Description
The Baby’s Bouquet
The Baby’s Bouquet. A Fresh Bunch of Old Rhymes and Tunes and Companion To The Baby’s Opera. Arranged and decorated by Walter and Lucy Crane. Published by George Routledge and Sons . Undated -but known to be 1878. 56 Pages. Hardcover. Patterned boards in dark green and yellow. Brown cloth spine. Decorated end papers. Eleven full page illustrations, printed in colour by Edmund Evans, and songs from Britain and Europe including Polly put the Kettle on, Hot Cross Buns, The Little Cock Sparrow, The North Wind & The Robin, ABC, Charley Over the Water, London Bridge, Pussy Cat, The Three Little Kittens, Zwei Hasen and Ringl Tanz. Condition: Very Good. The paper on the boards is good although there is a little wear at the corners. The pages within have occasional creases in the top right corners where they have been turned, some light foxing, but otherwise clean and fresh. There are a few minor breaks in the hinges but no loose pages.
A Day in A Child’s Life
First edition. Illustrated by Kate Greenaway. Music by Myles B. Foster (Organist of the Foundling Hospital). Engraved and printed by Edmund Evans. Original light green glazed pictorial boards designed with yellow reeded borders and sunflowers surrounding the central title. Green cloth spine, green endpapers. London, George Routledge & Sons, 1881.

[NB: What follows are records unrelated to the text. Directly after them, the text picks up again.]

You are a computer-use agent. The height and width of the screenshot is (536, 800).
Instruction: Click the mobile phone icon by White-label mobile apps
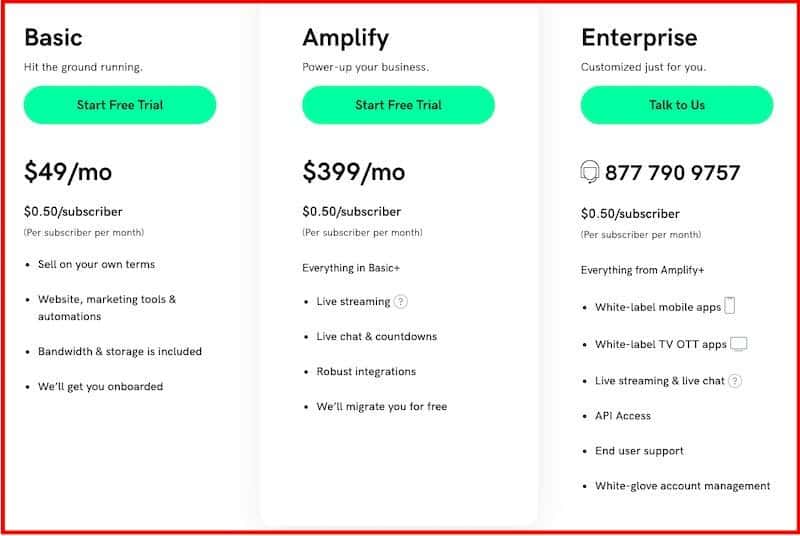pos(730,306)
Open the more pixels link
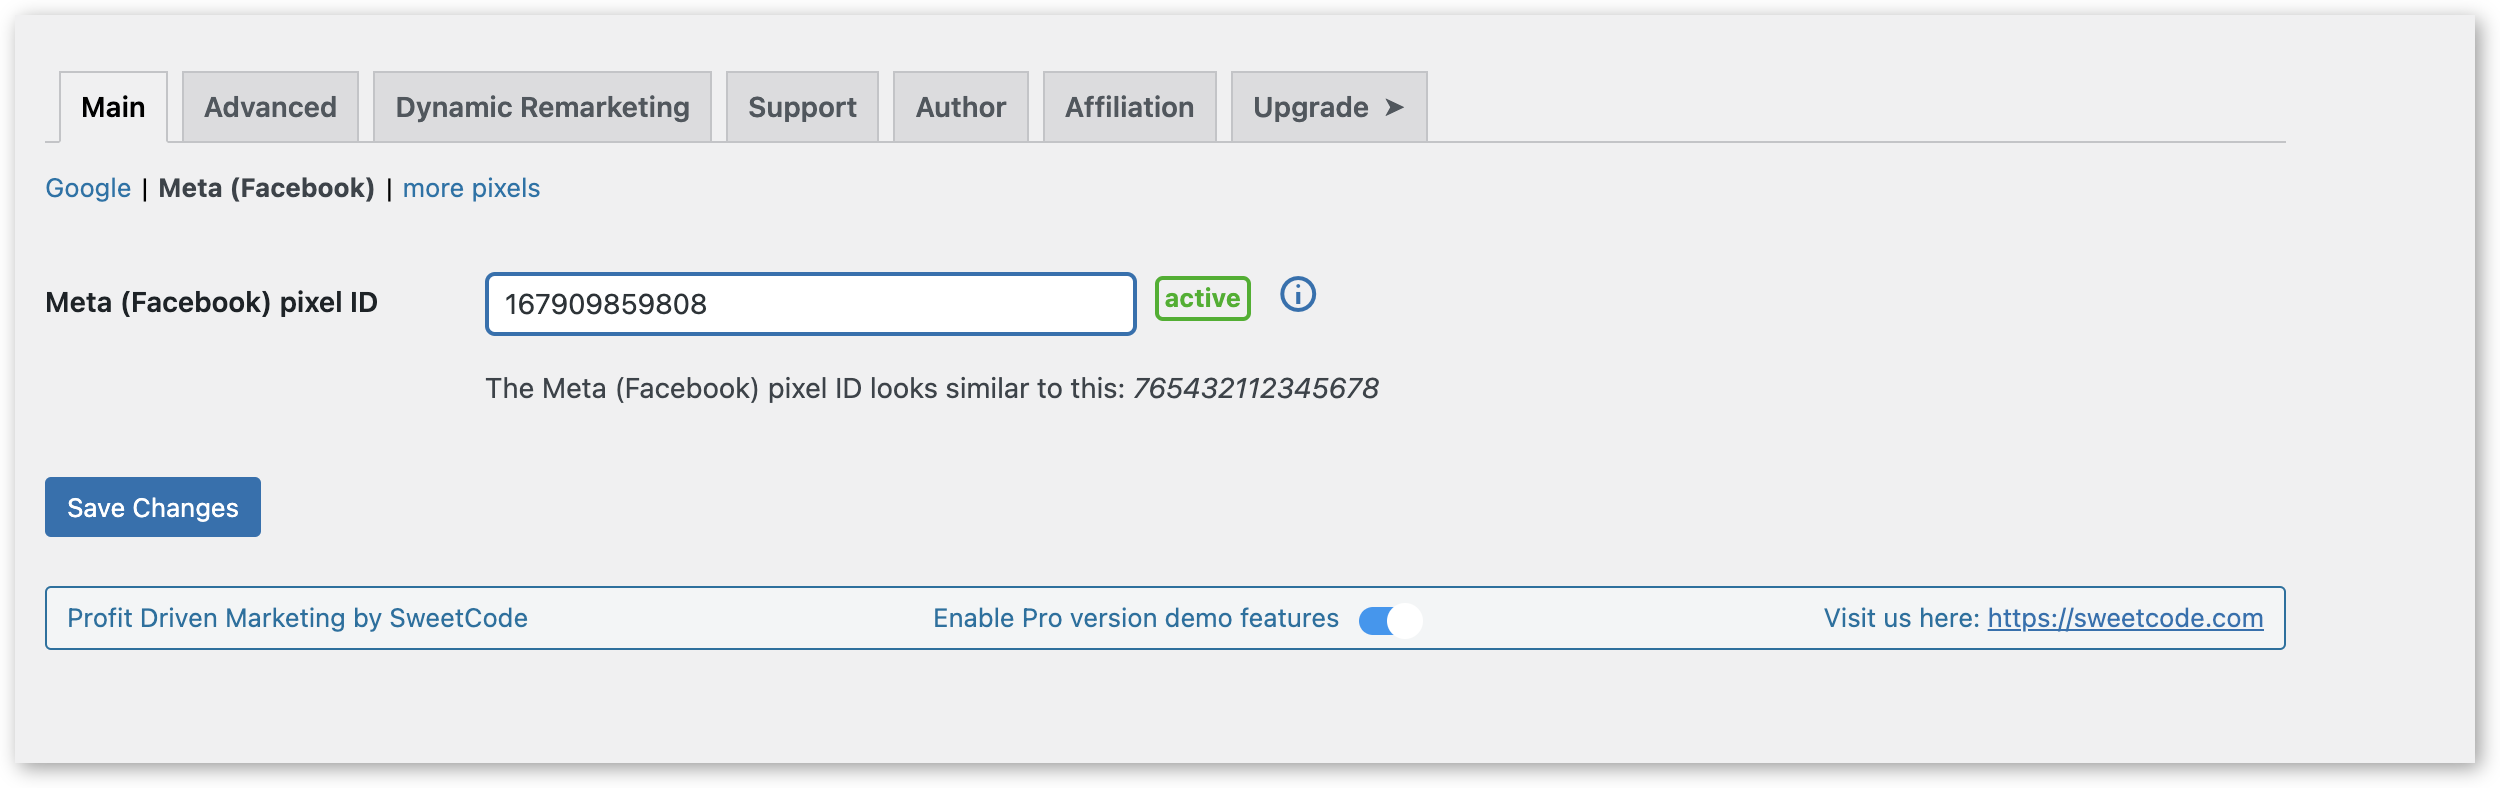Viewport: 2500px width, 788px height. [x=471, y=188]
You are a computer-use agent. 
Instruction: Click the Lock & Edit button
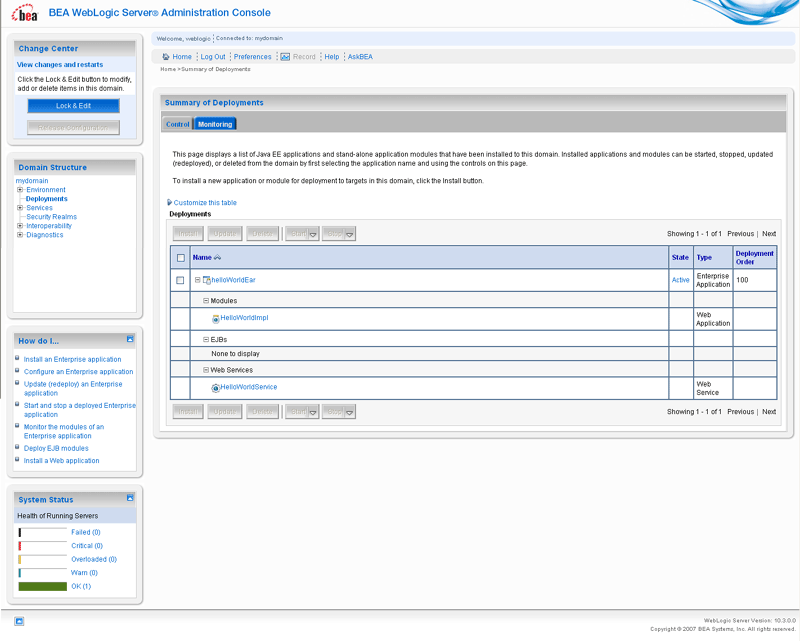tap(73, 105)

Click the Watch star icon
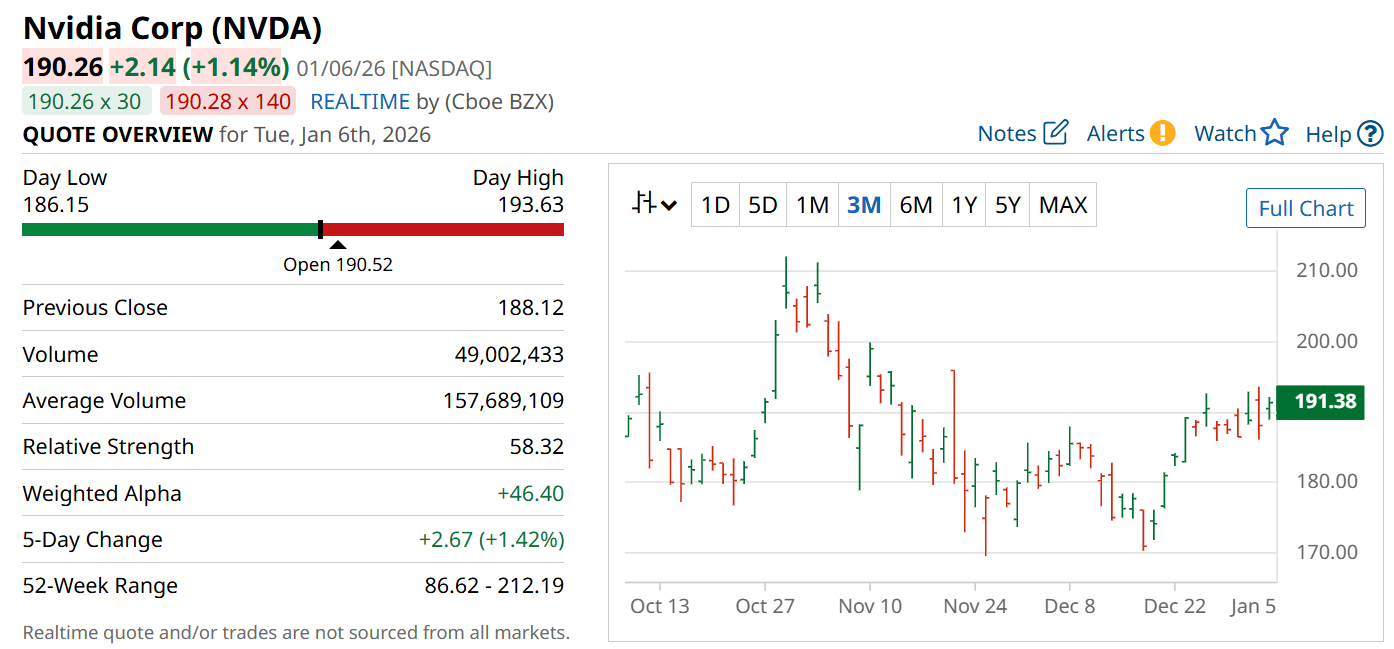click(x=1274, y=133)
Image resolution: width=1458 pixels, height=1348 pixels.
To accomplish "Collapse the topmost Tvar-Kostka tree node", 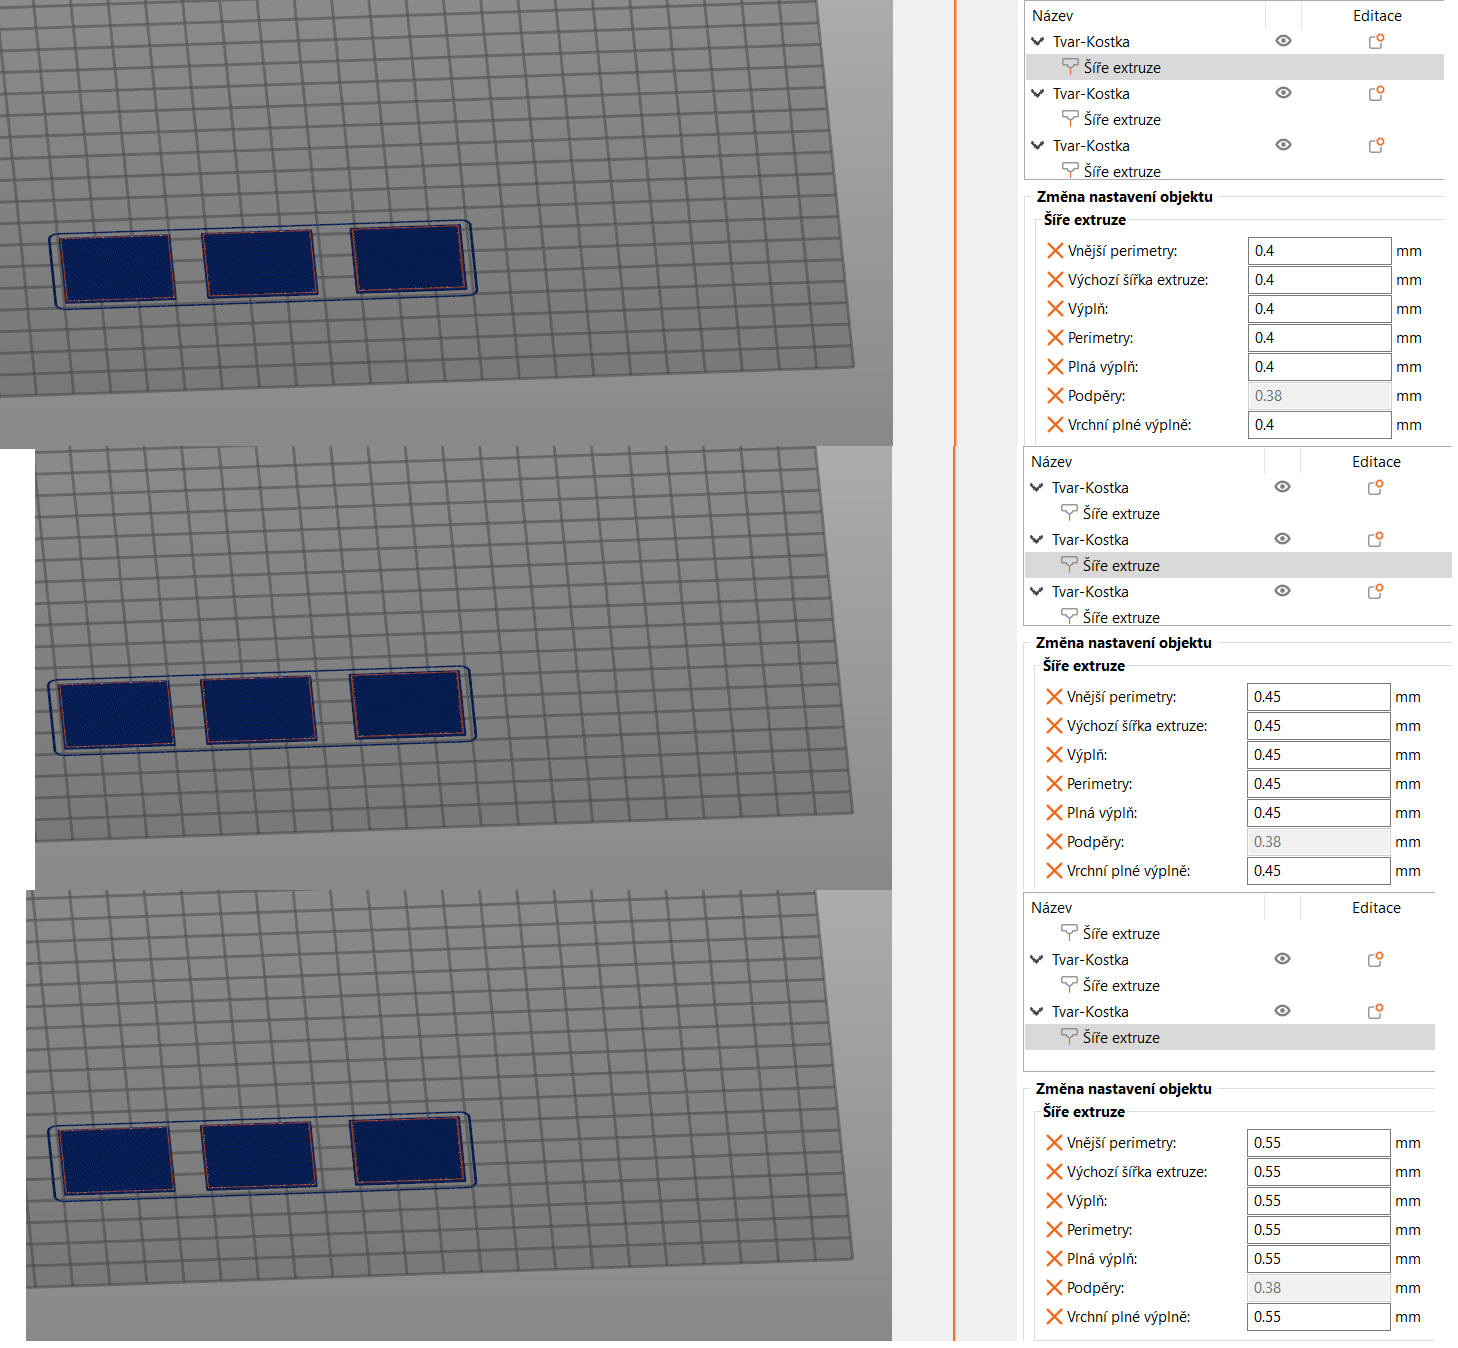I will (1038, 42).
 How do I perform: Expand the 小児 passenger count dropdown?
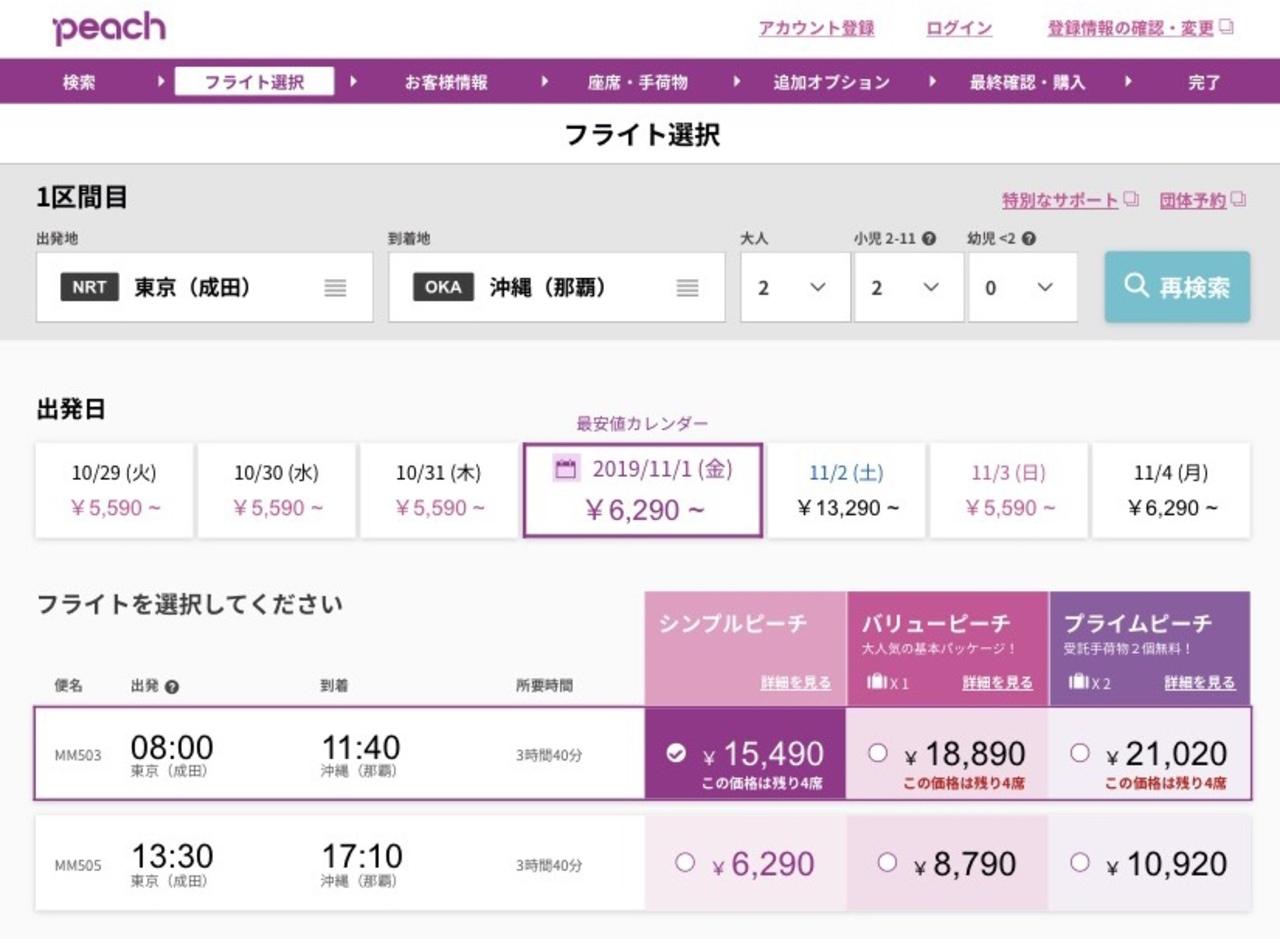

The book contains nine songs for voice and piano by Myles B. Foster detailing activities from a day in a child’s life including “Waking”, “The Lesson”, “Playtime”, “A Romp”, “Tired” and “Sleeping”. Beautifully illustrated throughout by Kate Greenaway, engraved and printed by her frequent collaborator the wood-engraver Edmund Evans.
Condition: Soiled boards with some slight damage to edges and corners. Interior: 29 pages in good condition, illustrated throughout with coloured illustrations on thick laid paper. Inscribed in ink to Noel Thomson from Aunt Jessie Xmas 1899 on the second endpaper at the beginning of the book (upper right). Overall, an excellent example of Greenaway and Evans’ combined genius.
The daughter of an engraver, Greenaway trained at the Slade School of Fine Art in London and began her career as a designer of greeting cards. Like her contemporary Walter Crane, she collaborated with the engraver Evans to publish children’s books in colour, which achieved great commercial success. She produced an idealized and nostalgic image of rural childhood, dressing the children she illustrated in an eighteenth-century style that in turn became fashionable for children of her day.